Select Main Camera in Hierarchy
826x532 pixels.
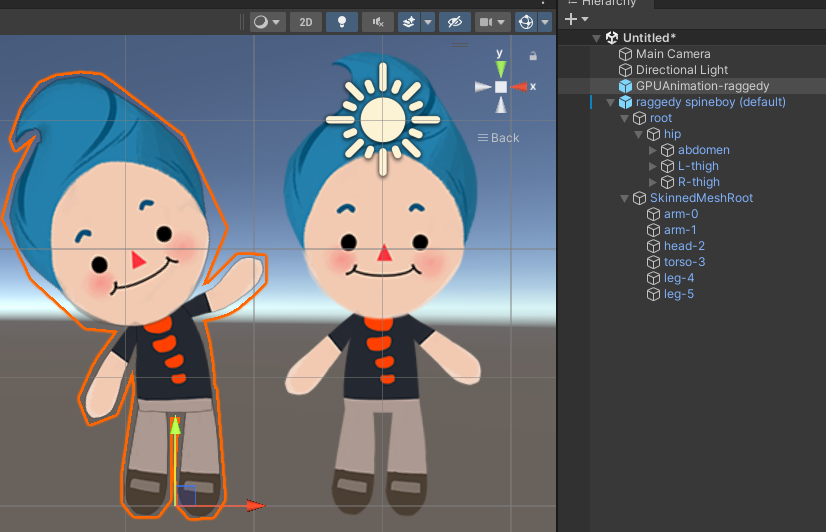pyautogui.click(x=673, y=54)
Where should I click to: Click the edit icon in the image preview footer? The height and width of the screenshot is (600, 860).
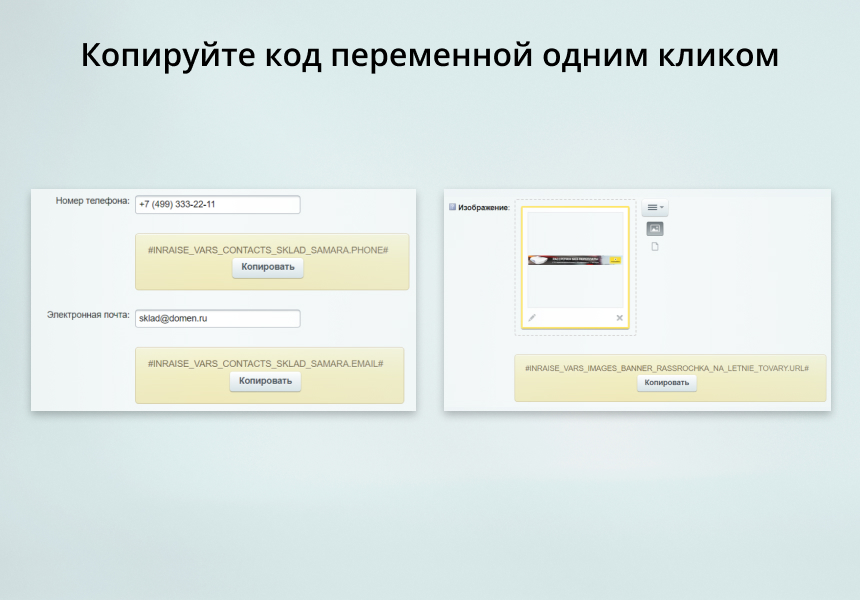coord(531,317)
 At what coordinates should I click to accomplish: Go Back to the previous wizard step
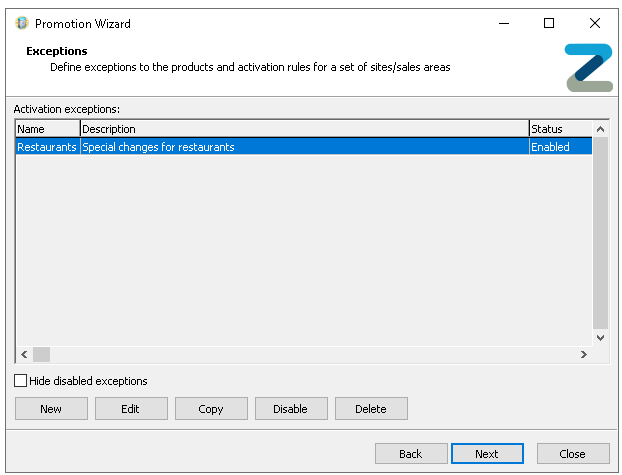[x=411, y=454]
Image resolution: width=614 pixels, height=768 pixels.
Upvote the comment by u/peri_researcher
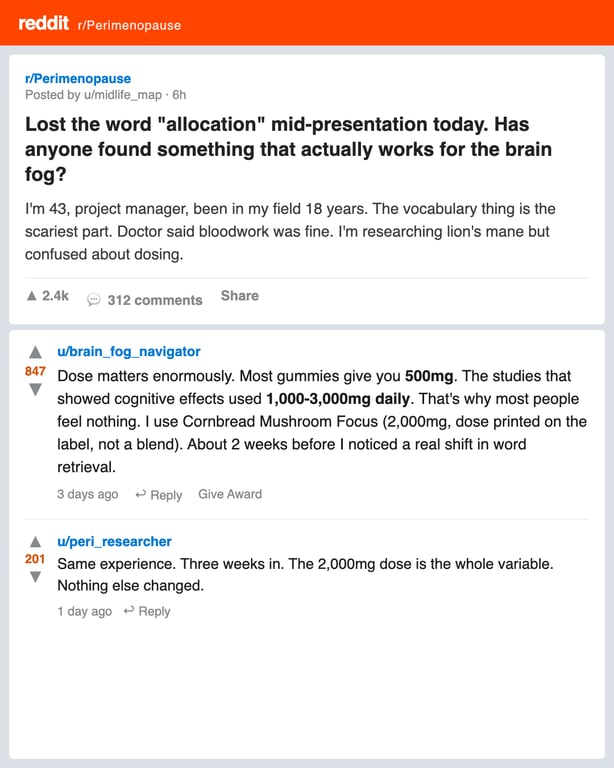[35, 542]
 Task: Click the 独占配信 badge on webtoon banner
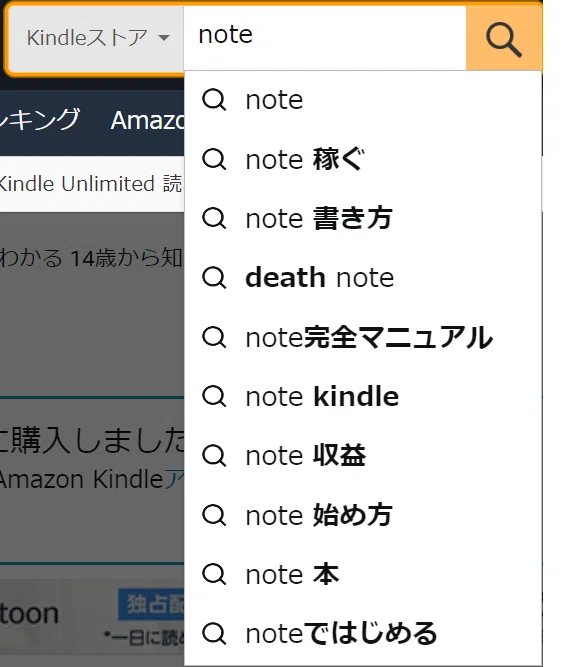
---
AIM OF THE EXERCISE:
Convert the lines above into a Markdown table with the columns Row and Line, with one row for each line and blank lines skipped. Leave out the pictures.

TASK ANSWER:
| Row | Line |
|---|---|
| 1 | Select Main Camera in Hierarchy |
| 2 | 826x532 pixels. |
| 3 | pyautogui.click(x=673, y=54) |
| 4 | Where should I click to: Click the edit icon in the image preview footer? The height and width of the screenshot is (600, 860). |
| 5 | coord(531,317) |
| 6 |  At what coordinates should I click to accomplish: Go Back to the previous wizard step |
| 7 | [x=411, y=454] |
| 8 | Image resolution: width=614 pixels, height=768 pixels. |
| 9 | Upvote the comment by u/peri_researcher |
| 10 | [35, 542] |
| 11 |  Task: Click the 独占配信 badge on webtoon banner |